De um lado, os defensores intransigentes da música brasileira dita “pura” , representada por Elis Regina, Jair Rodrigues, Geraldo Vandré, Edu Lobo e, dizem, até Gilberto Gil (eu, particularmente não acredito nisso, considerando que ele era um dos criadores do Tropicalismo, tendência musical que inseria a guitarra como  sonoridade  imprescindível); de outro, o próprio Tropicalismo de Caetano, Gal, Mutantes, Gil.

O clima entre os antagônicos chegou ao  ápice com a realização da chamada “Passeata contra a Guitarra Elétrica”, em 1967, organizada por Elis e seus seguidores (fotos). O ato simbolizava um movimento em defesa da brasilidade, que tinha na Bossa Nova e no próprio samba de raiz, suas representações maiores.

 

A passeata conseguiu reunir alguns milhares de manifestantes no centro de São Paulo.

Dela, apesar de convidados, não participaram Caetano, Chico Buarque e Nara Leão, que viam naquilo um ato  provinciano descabido e totalmente conservador.

 

A ausência de Chico da manifestação lhe valeria alguns aborrecimentos futuros.

Como também lhe valeria o patrulhamento imposto pela turma do Tropicalismo, tendo à frente Gilberto Gil – seu amigo. Mas indócil defensor de mudanças profundas na estrutura da música brasileira.

Um dos fatos que marcaria as diferenças indisfarçadas entre os aficionados da música engajada e a turma da tradição,  entre eles Chico, ocorreu  nos bastidores do  IV Festival da Música Popular Brasileira, ocorrida em São Paulo, em 1968.

Enunciado: Dê a continuação do texto sobre a Passeata contra a Guitarra Elétrica, a partir do ponto em que ele termina. Não é preciso consultar o material.

Material:
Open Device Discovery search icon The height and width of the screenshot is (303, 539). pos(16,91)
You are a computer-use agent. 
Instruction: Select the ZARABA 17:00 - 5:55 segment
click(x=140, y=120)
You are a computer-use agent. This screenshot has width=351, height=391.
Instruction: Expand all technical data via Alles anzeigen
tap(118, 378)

--

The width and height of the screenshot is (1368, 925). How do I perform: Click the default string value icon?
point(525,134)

Resposta esperada:
Chico  foi chamado para defender no palco a canção Benvinda (“Dono do abandono e da tristeza/ Comunico oficialmente que há lugar na minha mesa / Pode ser que você venha por mero favor…”), dele e de Tom Jobim, quando os seguidores do Tropicalismo começaram a lhe vaiar.

Há versões de que Gilberto Gil apupava Chico, aos gritos de “superado”, conforme conta, com ressalvas, Wagner Homem, em seu gostoso livro “Chico Buarque”.

Gil negaria isso, em algumas ocasiões, afirmando que se levantara para defender Chico.

O desdobramento desse fato gerou um texto belíssimo de Chico Buarque, até recentemente pouco conhecido, mas resgatado no livro de  Wagner Homem, publicado àquela época no  jornal Zero Hora, intitulado “Nem toda loucura é genial, nem toda lucidez é velha”.

O poster reproduz a seguir o texto de Chico, espécie de manifesto ao bom senso e de respeito às artes e à criação.

 

 

“Nem toda loucura é genial, nem toda lucidez é velha”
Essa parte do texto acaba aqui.